-- EXERCISE OBJECTIVE --
Filter the data below, keeping only lines that contain "toolbar".

-- DATA SECTION --
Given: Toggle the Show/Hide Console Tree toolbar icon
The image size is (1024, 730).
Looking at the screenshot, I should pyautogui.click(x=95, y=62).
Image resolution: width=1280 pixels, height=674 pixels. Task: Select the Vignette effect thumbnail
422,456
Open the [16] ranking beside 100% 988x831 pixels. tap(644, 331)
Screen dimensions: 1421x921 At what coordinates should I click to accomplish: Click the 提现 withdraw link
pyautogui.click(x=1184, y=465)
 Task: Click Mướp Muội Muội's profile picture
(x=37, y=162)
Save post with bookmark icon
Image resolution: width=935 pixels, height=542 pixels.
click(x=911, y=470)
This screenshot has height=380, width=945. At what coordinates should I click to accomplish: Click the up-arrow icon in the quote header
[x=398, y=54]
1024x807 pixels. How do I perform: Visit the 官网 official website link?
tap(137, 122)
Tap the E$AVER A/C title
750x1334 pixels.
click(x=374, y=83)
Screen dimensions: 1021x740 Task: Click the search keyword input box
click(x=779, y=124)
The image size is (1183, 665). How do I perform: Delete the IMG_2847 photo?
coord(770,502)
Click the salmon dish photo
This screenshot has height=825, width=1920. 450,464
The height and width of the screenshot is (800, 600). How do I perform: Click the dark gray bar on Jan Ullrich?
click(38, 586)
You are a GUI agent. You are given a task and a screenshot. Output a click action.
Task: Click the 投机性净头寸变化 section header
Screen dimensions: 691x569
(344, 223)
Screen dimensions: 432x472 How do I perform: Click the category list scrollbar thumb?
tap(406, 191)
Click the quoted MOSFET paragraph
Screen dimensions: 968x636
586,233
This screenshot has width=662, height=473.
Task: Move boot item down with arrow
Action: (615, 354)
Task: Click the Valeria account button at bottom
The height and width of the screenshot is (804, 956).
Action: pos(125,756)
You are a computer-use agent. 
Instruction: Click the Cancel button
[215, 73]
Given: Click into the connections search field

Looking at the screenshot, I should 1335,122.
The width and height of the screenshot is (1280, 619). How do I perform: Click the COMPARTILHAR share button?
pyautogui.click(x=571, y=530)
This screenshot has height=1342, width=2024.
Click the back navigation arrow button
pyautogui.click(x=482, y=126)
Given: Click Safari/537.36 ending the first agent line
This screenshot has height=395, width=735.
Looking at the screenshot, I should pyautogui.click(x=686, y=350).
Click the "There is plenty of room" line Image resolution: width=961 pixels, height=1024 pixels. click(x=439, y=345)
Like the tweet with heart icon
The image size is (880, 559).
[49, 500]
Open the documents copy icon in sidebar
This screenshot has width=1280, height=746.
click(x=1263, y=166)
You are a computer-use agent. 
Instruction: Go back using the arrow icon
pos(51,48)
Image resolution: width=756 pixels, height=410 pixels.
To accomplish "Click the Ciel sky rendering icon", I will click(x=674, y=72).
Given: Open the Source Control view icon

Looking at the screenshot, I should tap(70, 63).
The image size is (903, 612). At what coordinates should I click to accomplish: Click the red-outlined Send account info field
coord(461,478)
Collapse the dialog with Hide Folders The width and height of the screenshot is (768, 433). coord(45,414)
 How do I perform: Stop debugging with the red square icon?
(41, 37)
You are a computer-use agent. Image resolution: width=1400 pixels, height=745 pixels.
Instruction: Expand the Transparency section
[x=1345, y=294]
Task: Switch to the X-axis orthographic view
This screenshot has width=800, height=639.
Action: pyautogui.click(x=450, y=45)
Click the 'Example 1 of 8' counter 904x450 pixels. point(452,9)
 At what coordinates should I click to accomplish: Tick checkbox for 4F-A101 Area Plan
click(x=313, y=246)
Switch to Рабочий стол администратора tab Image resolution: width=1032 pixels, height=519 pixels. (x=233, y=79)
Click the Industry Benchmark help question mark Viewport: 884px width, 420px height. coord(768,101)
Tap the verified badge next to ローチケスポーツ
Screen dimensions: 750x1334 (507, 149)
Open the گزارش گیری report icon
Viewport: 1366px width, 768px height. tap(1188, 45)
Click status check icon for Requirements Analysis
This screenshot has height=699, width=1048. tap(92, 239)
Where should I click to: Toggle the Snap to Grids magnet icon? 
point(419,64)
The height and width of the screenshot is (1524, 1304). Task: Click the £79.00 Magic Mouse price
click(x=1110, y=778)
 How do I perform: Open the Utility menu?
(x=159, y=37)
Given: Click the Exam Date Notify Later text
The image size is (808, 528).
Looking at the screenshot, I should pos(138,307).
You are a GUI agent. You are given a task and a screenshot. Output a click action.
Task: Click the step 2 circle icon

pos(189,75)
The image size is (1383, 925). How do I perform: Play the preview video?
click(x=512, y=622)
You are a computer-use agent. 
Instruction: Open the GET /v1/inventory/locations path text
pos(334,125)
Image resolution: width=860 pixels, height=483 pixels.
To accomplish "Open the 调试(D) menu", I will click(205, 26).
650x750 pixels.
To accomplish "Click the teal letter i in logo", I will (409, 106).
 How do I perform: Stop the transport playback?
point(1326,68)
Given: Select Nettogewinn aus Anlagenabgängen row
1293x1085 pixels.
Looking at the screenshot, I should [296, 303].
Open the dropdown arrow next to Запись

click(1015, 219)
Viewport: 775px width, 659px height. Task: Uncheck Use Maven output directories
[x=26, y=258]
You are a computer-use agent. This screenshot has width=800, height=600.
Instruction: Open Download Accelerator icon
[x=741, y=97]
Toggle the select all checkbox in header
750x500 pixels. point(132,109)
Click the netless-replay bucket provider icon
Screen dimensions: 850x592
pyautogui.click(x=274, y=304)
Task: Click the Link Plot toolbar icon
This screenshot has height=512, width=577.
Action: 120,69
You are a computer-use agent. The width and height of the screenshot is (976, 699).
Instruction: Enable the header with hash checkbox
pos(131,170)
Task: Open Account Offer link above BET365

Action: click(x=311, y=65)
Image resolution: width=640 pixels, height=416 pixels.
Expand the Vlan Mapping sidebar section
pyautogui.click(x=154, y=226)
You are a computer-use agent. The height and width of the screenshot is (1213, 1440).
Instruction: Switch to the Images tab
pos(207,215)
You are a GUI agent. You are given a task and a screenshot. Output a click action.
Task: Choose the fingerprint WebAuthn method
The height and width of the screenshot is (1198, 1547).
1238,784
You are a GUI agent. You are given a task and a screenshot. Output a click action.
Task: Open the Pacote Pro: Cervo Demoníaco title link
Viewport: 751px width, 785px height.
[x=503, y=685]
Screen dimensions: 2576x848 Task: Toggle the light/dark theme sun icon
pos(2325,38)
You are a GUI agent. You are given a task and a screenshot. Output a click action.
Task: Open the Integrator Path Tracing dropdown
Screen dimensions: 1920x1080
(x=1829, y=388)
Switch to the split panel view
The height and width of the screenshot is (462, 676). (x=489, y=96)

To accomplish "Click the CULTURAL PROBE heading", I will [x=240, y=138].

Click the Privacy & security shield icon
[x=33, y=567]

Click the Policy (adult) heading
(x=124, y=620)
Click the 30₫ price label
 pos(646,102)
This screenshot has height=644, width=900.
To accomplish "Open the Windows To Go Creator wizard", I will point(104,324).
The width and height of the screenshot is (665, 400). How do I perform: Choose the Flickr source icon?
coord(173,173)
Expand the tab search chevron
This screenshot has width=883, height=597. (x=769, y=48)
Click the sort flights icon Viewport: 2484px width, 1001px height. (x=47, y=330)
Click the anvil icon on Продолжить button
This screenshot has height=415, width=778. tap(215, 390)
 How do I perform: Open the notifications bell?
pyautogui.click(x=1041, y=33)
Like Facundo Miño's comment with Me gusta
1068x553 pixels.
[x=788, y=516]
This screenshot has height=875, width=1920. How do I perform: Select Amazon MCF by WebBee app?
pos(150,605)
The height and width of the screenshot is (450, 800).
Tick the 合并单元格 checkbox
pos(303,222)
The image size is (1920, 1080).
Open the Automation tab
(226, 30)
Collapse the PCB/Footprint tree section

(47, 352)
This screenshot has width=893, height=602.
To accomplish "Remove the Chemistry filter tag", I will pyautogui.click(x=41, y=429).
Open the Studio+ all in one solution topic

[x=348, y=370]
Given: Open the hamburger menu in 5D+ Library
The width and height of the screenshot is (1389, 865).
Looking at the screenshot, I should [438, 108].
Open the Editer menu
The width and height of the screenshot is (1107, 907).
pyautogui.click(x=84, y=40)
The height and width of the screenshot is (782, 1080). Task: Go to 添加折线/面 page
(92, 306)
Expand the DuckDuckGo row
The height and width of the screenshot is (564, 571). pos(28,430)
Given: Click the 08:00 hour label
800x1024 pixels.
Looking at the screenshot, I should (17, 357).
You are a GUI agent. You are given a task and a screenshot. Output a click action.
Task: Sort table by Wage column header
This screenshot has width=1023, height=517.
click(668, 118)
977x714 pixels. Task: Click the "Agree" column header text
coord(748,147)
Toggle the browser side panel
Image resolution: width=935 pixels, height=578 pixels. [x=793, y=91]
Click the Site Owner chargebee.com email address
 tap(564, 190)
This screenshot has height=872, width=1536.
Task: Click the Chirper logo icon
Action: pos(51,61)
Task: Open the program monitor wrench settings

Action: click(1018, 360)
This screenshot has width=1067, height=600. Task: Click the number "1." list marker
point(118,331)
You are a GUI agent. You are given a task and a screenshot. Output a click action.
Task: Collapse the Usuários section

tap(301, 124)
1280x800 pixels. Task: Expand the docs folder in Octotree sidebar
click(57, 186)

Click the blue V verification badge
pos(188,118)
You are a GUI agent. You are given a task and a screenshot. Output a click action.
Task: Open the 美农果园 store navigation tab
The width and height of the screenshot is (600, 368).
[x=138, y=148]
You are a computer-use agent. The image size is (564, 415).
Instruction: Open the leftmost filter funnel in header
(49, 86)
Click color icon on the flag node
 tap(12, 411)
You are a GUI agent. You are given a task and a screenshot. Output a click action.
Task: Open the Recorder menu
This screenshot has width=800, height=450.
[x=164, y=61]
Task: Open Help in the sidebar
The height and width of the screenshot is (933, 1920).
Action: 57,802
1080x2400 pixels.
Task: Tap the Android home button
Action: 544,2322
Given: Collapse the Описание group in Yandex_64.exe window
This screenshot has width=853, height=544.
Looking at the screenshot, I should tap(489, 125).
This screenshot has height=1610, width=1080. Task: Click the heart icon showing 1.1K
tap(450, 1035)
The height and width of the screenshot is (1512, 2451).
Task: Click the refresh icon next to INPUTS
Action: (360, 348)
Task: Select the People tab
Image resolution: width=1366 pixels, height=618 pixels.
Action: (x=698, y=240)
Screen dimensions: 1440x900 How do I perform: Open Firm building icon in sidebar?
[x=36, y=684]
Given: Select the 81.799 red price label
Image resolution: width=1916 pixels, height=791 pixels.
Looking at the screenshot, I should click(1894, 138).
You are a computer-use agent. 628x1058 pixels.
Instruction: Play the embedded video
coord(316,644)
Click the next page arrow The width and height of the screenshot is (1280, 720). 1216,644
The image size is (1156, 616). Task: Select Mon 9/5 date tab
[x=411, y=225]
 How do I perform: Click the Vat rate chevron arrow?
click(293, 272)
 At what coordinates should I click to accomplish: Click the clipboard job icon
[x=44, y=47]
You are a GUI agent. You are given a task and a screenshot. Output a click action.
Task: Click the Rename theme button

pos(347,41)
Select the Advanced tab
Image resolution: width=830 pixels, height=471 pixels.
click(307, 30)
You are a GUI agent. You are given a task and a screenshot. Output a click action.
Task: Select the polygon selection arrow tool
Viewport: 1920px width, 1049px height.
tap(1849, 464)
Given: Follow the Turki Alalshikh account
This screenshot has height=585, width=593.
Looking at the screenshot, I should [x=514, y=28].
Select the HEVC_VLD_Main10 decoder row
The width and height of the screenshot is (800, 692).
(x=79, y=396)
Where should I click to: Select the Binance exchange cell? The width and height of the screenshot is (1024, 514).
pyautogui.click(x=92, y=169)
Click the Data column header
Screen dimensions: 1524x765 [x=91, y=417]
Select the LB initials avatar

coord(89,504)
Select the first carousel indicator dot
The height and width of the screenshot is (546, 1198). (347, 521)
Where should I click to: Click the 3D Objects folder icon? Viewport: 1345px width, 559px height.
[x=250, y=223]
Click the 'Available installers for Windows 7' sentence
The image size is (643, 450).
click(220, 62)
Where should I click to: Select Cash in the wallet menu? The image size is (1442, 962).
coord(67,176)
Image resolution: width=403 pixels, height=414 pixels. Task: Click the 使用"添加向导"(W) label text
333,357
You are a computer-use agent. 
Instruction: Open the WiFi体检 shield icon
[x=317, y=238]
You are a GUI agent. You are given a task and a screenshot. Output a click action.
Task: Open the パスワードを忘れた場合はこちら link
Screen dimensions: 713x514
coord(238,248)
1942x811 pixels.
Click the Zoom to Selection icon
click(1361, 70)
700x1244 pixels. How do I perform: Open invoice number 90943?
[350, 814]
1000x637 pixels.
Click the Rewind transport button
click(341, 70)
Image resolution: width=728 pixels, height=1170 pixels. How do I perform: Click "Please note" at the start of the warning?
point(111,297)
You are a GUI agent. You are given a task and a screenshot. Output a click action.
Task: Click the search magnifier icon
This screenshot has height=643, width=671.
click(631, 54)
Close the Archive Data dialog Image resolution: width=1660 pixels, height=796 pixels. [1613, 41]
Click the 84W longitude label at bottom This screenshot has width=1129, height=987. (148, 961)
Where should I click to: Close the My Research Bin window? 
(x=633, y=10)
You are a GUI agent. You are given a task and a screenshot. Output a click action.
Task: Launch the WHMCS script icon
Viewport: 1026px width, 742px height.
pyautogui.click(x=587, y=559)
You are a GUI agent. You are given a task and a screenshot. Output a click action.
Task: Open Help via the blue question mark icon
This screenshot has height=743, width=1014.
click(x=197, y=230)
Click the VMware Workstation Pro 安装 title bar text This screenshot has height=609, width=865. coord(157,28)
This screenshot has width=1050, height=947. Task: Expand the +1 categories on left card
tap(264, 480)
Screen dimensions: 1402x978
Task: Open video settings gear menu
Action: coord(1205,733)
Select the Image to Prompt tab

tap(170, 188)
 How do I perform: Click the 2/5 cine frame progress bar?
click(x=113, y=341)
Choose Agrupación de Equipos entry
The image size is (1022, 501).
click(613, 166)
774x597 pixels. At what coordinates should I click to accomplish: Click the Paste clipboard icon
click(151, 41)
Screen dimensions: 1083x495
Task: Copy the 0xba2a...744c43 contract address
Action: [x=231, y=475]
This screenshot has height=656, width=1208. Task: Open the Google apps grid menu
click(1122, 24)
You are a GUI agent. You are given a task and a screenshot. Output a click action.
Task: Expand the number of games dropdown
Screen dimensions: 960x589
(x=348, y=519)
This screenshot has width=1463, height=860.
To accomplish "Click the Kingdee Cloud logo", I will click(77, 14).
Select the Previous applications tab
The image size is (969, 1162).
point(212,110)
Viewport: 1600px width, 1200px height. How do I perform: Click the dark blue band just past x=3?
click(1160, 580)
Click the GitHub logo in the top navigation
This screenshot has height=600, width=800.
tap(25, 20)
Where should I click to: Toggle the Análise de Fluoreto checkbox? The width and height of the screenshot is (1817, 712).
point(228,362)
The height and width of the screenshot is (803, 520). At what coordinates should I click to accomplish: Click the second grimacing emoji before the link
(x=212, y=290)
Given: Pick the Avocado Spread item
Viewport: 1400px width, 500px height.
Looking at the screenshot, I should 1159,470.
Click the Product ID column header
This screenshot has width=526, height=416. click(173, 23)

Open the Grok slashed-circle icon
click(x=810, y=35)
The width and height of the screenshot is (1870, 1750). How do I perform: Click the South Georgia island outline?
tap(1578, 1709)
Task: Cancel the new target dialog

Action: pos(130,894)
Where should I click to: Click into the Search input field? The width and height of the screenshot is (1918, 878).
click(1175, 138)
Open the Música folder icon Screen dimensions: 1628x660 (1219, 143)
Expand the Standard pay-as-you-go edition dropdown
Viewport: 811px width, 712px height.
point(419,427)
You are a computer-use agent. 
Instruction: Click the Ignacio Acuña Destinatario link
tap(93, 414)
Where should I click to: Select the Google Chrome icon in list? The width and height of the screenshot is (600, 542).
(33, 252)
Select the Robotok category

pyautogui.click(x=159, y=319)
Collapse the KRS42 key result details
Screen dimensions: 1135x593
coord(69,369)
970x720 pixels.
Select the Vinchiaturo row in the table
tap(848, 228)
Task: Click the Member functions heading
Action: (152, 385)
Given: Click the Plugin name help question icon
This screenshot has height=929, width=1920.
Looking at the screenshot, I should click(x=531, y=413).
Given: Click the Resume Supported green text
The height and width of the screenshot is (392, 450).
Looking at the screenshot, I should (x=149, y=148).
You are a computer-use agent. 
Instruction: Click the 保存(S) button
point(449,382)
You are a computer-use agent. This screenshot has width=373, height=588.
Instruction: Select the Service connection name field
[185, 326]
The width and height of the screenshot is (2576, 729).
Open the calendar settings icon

-- OUTPUT --
Given: Toggle the Show/Hide Console Tree toolbar icon
Task: Click the Link Plot toolbar icon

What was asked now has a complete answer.